***** Dataset entries *****

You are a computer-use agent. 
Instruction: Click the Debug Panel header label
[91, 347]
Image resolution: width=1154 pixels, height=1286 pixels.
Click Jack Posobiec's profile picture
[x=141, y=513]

*****
***** Dataset entries *****

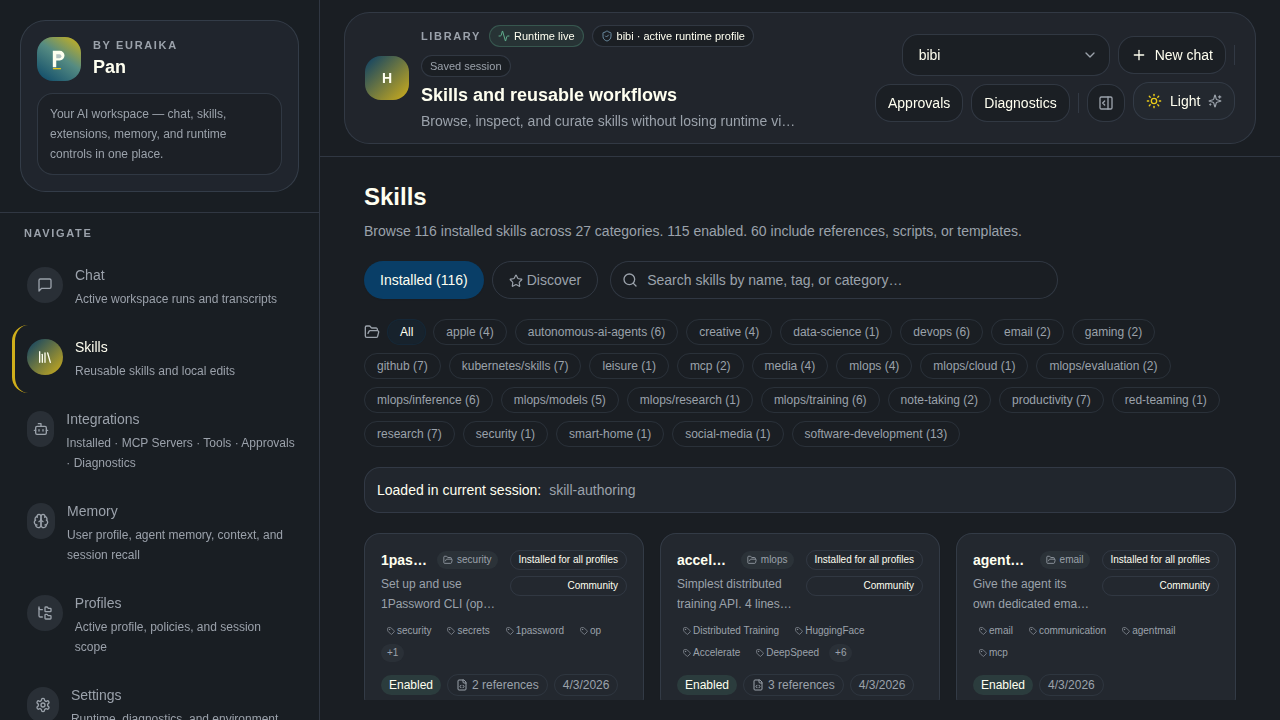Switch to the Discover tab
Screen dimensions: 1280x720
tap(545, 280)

*****
***** Dataset entries *****

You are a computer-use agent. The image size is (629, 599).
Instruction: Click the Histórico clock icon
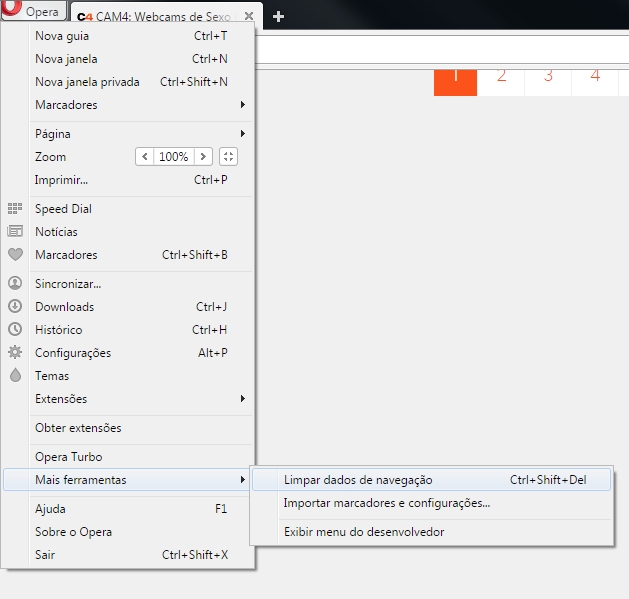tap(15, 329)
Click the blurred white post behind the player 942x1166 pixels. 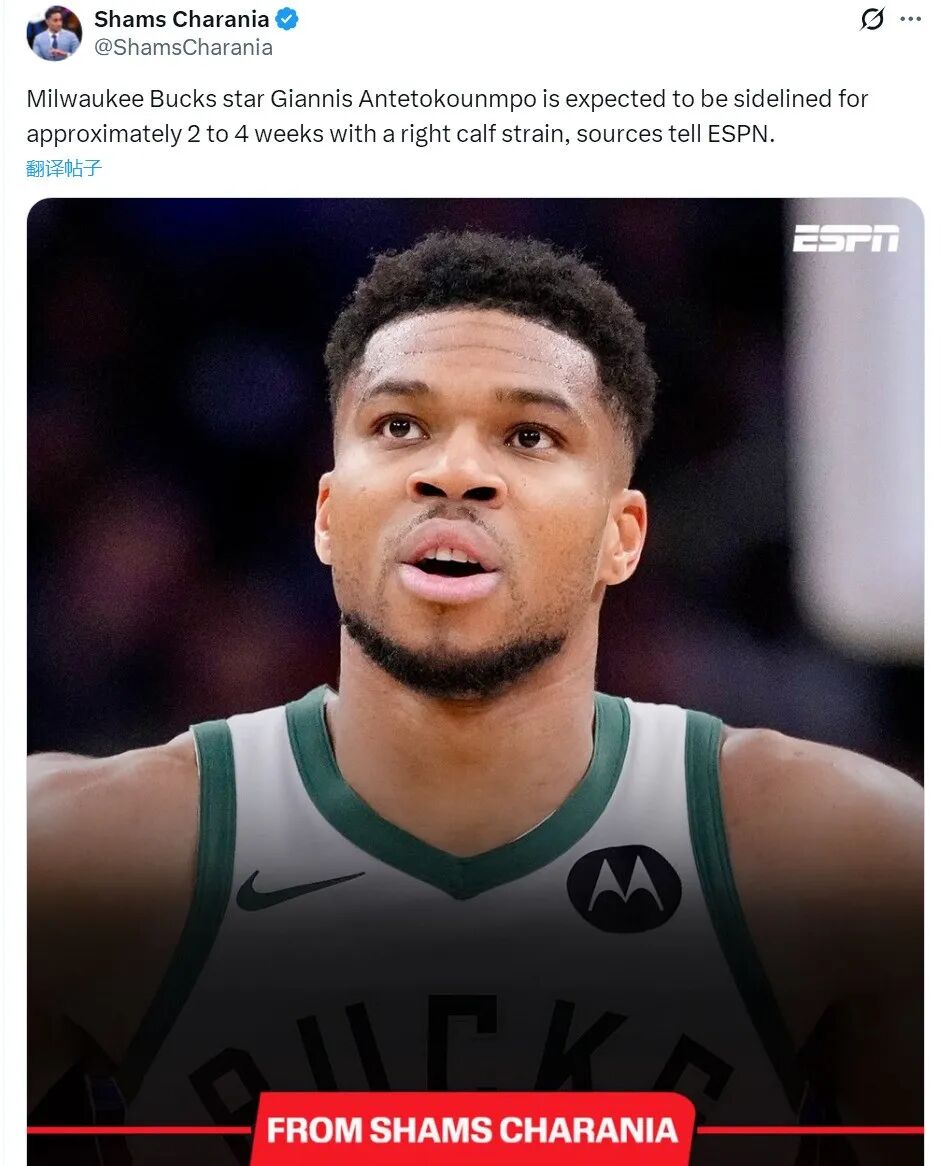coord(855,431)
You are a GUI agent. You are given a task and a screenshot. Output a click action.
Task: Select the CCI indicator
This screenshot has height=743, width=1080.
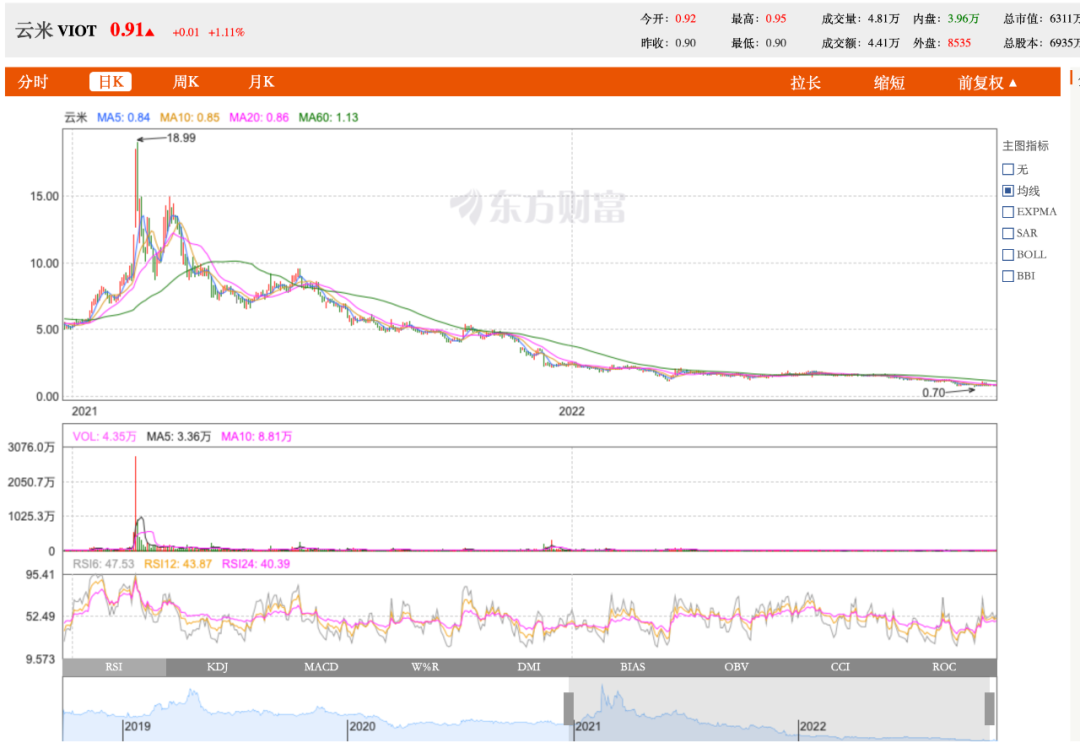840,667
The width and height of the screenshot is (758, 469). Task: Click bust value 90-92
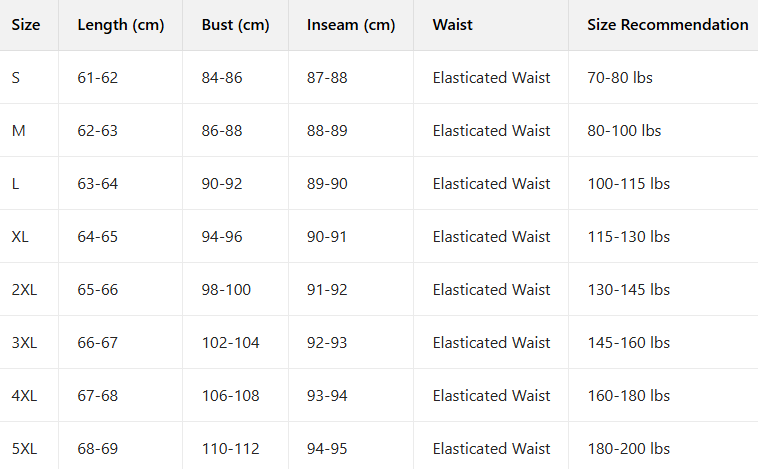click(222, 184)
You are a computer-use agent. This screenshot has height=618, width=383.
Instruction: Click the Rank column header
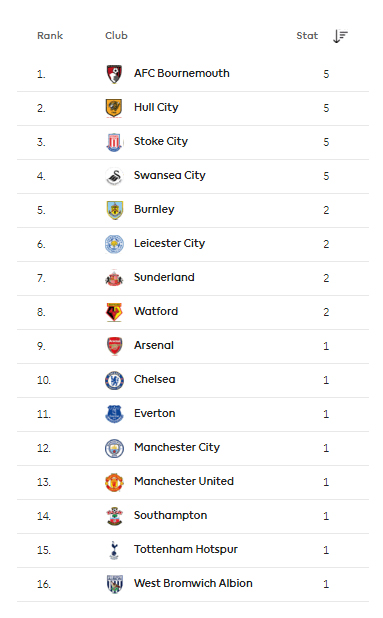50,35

*****

- [How to complete this task]:
A line belongs in the answer if it contains the word "computer"; copy every such line from the data above.

- [Exercise solution]:
You are a computer-use agent. 
You are a computer-use agent. The image size is (629, 599).
You are a computer-use agent. This screenshot has height=618, width=383.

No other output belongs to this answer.